Opgave
Een lichtstraal valt op het grensvlak van twee doorzichtige stoffen A en B. De hoek van inval is 40°.
a) Wanneer de brekingsindex voor de overgang van A naar B de waarde 0,6803 heeft, treedt er dan breking naar de normaal toe op of juist breking van de normaal af? Licht het ant-woord toe.
b) Bereken de hoek van breking die bij de gegeven hoek van inval hoort.
c) Wanneer een van de stoffen lucht is, welke stof is dit dan, A of B?

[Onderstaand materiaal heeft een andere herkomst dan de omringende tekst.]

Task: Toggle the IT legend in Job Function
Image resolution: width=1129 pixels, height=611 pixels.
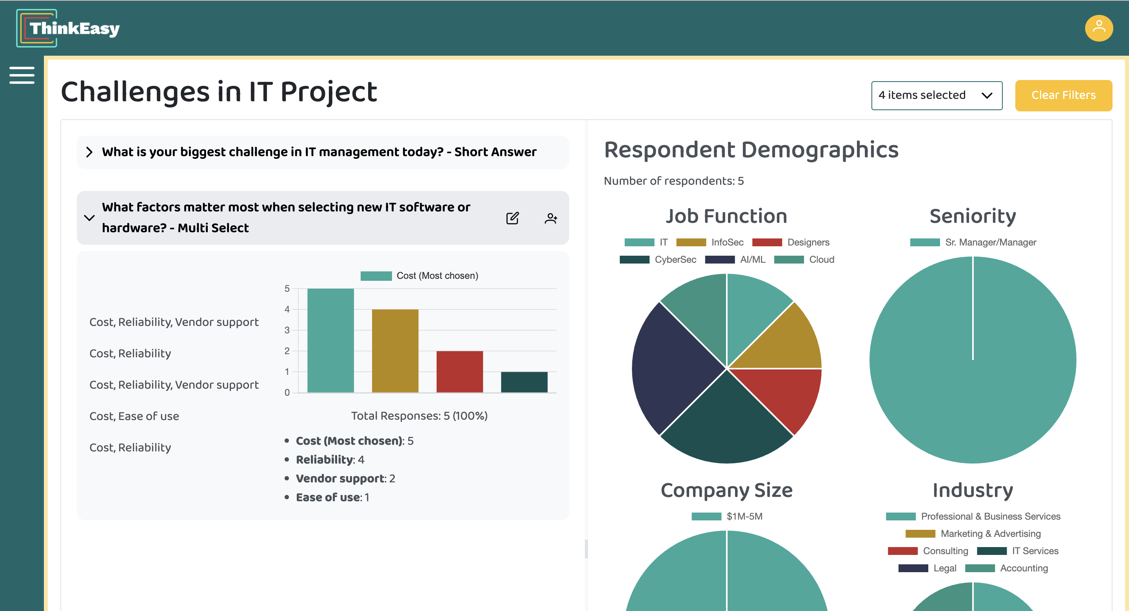Action: [646, 242]
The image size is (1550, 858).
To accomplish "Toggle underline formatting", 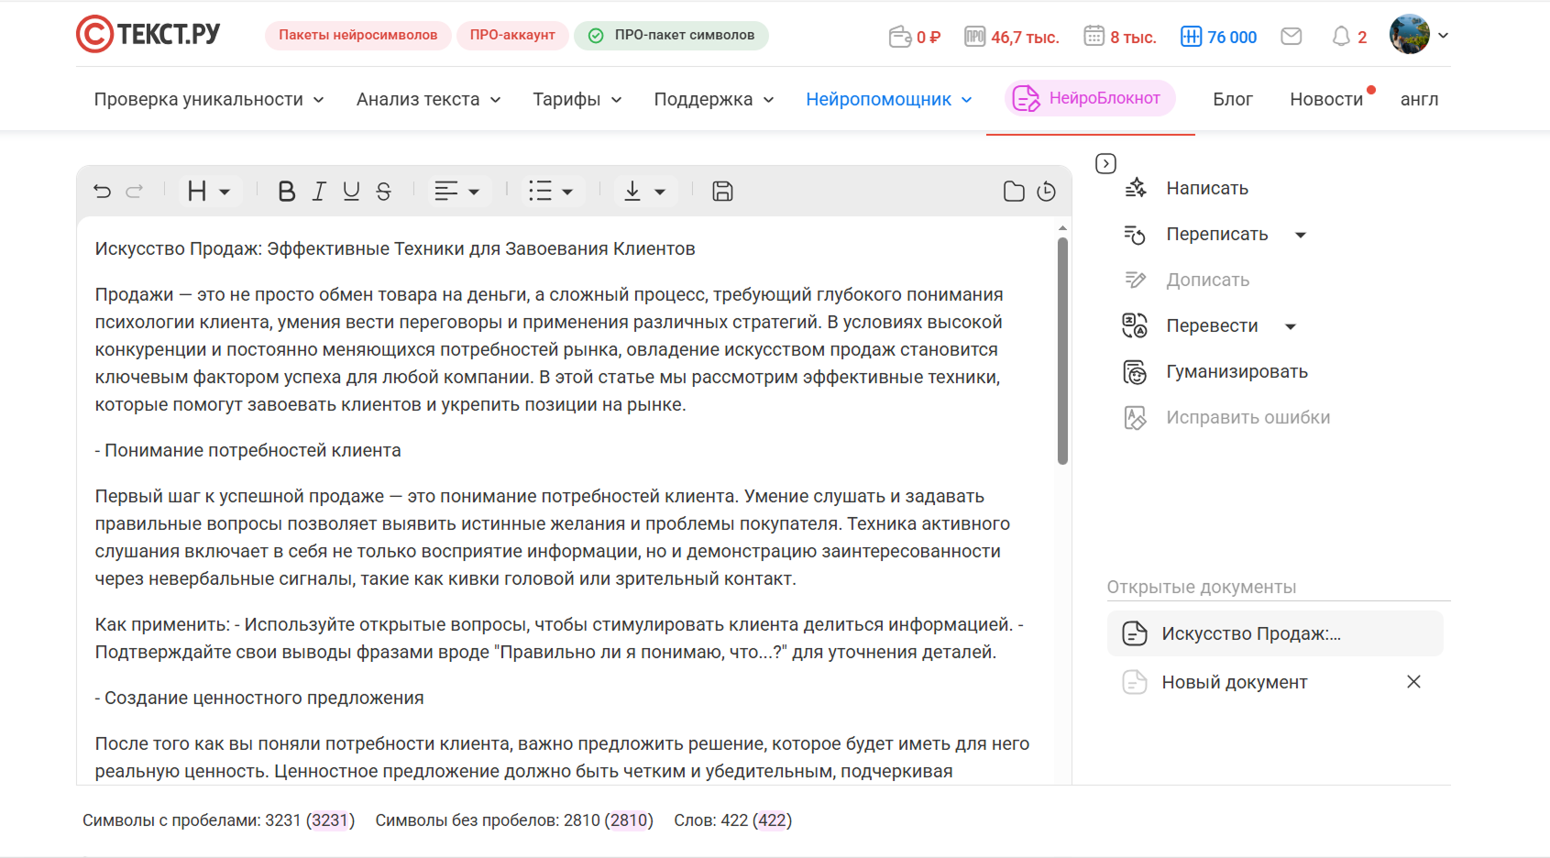I will pyautogui.click(x=350, y=191).
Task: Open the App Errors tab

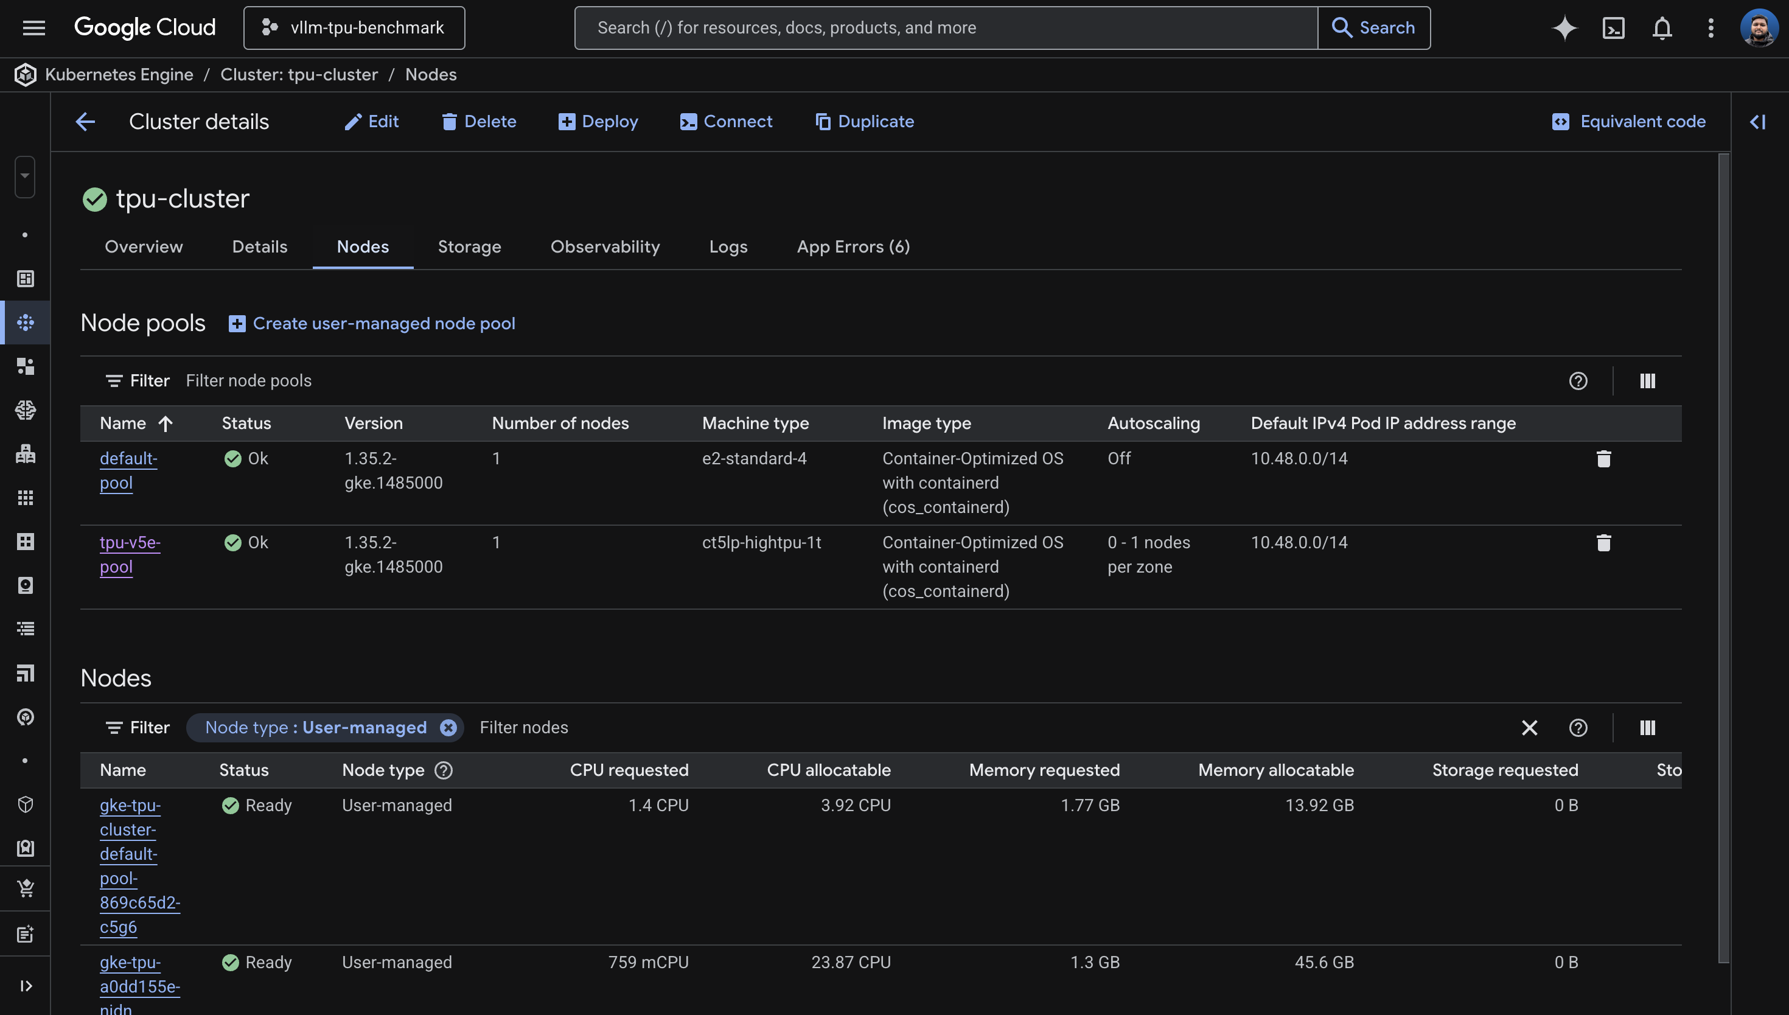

d) Bepaal nu met behulp van Binas wat de andere stof is.
Uitwerking vraag (a)
• n = 0.6803 = nstofB / nstofA
• nstofA is groter dan nstofB
• vstofA is kleiner dan vstofB
• Breking van de normaal af
Uitwerking vraag (b)
• nstofA * (sin i) = nstofB * (sin t)
• (sin i) / (sin t) = nstofB / nstofA = 1 / n
• (sin t) = n * (sin i) = 0.44
• t = 26°
Uitwerking vraag (c)
• Aangezien lucht, na vacuüm, de stof is waar licht het snelt door heen beweegt moet stof A lucht zijn.
Uitwerking vraag (d)
• nstofB / nstofA = nlucht / nstofA = 1/nA = 0.680, dus nA = 1.47
• Glycerol heeft een brekingsindex van 1.469. Dus stof A is glycerol.